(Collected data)
--- --- ---
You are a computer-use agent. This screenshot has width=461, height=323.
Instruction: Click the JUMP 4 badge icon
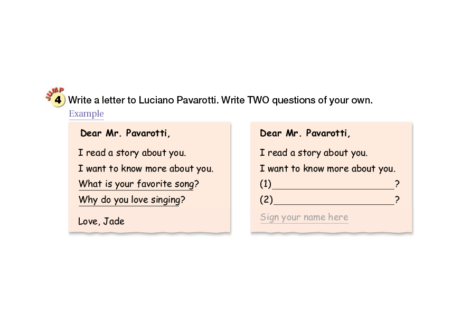click(x=56, y=98)
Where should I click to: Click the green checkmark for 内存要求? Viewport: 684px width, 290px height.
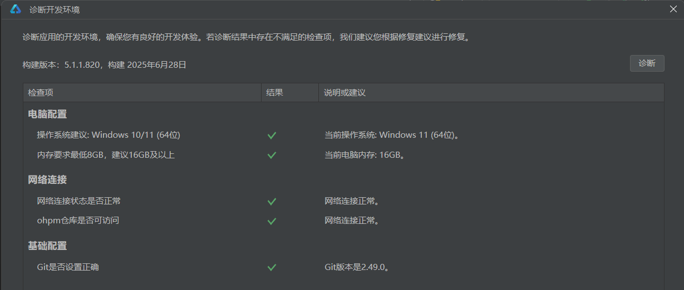tap(272, 155)
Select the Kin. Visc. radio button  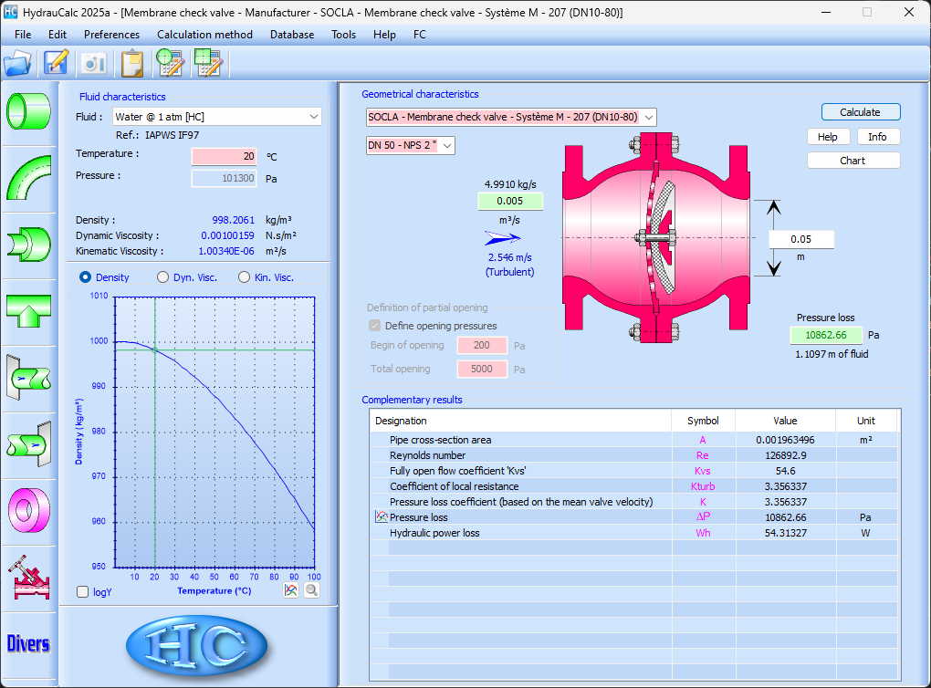coord(245,277)
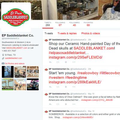The height and width of the screenshot is (120, 120).
Task: Reply to the Day of the Dead skulls tweet
Action: pos(50,62)
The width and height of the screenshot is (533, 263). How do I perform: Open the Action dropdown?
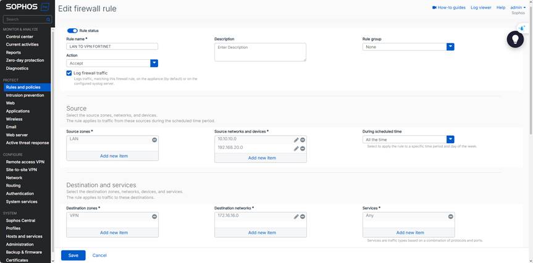tap(154, 63)
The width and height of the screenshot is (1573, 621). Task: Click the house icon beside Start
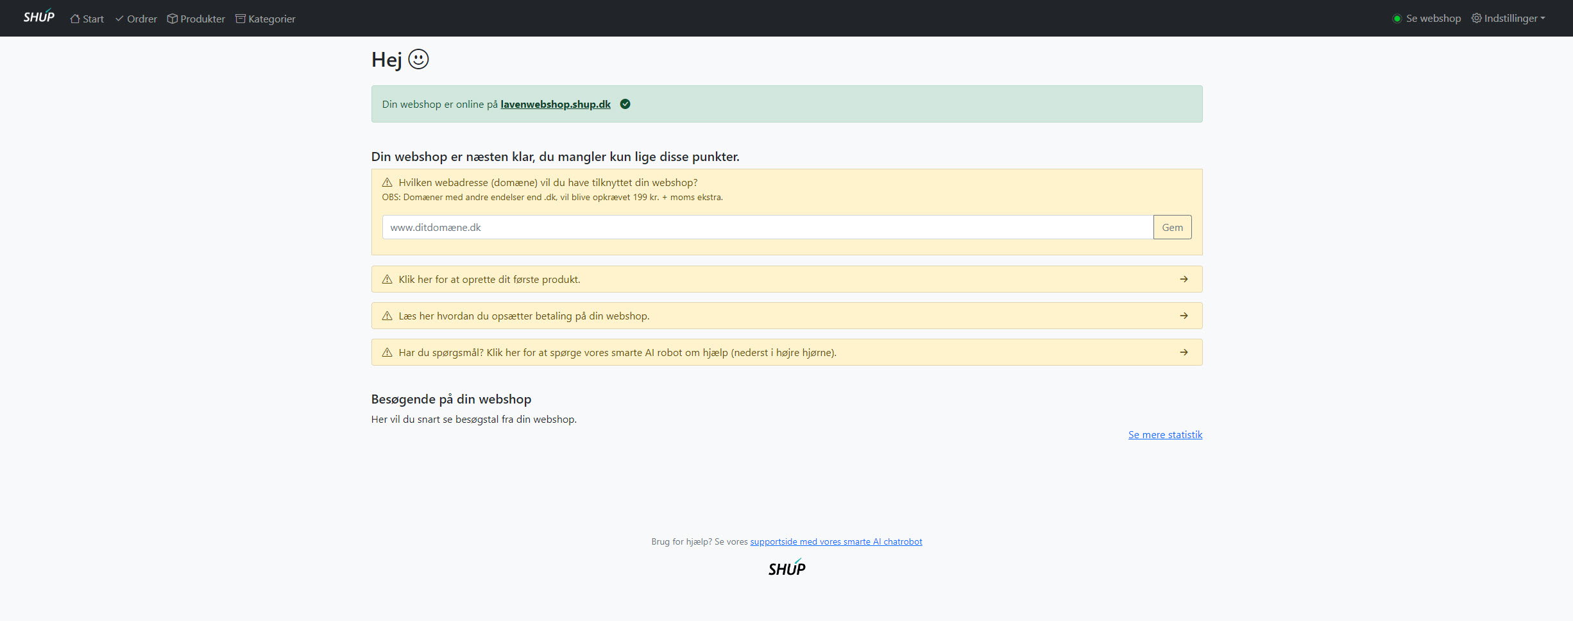(75, 19)
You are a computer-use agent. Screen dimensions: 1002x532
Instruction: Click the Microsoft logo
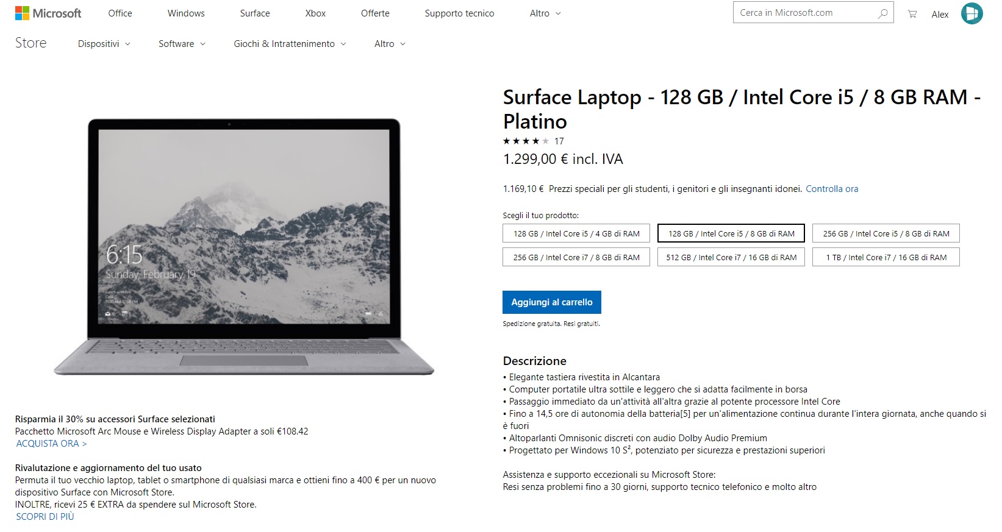48,13
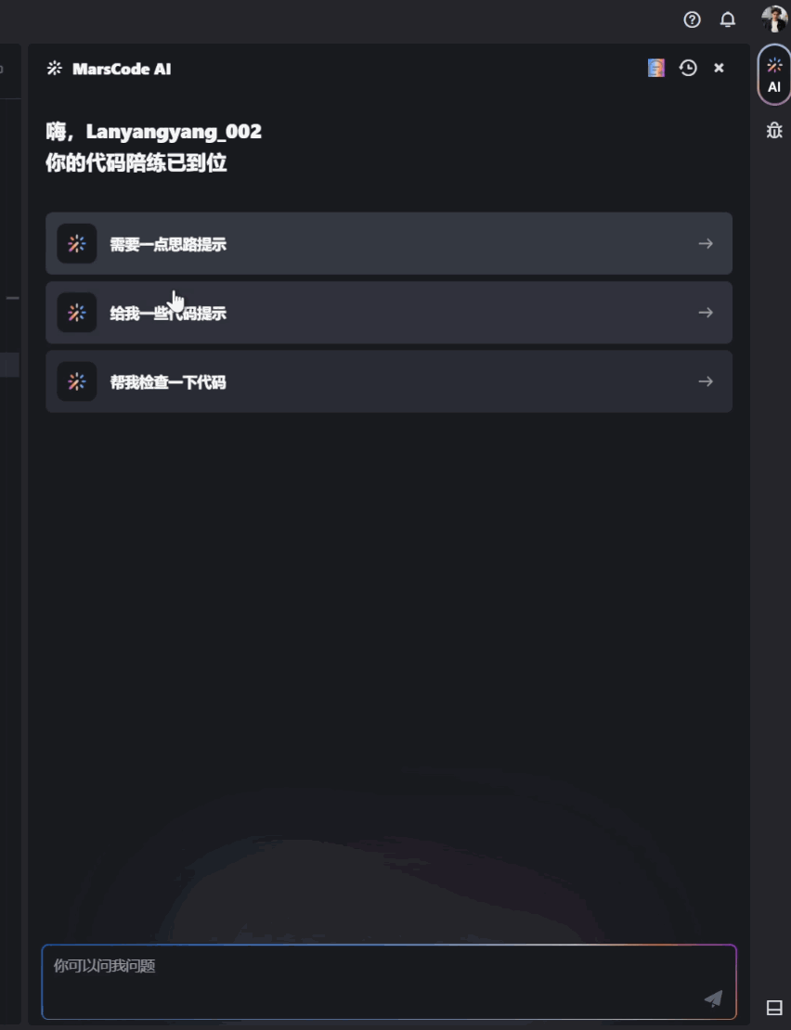791x1030 pixels.
Task: Choose the "帮我检查一下代码" suggestion
Action: click(168, 382)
--- --- ---
• **Required action**
Set down exactly, line for line, the data from the line that contains "The width and height of the screenshot is (1573, 621)." through its last line, keeping pictures out.

• **Answer to this task**
The width and height of the screenshot is (1573, 621). Task: Click the house icon beside Start
(75, 19)
You are a computer-use agent. Screen dimensions: 1002x532
Instruction: Click the Microsoft logo
48,13
791x1030 pixels.
Task: Choose the "帮我检查一下代码" suggestion
Action: click(168, 382)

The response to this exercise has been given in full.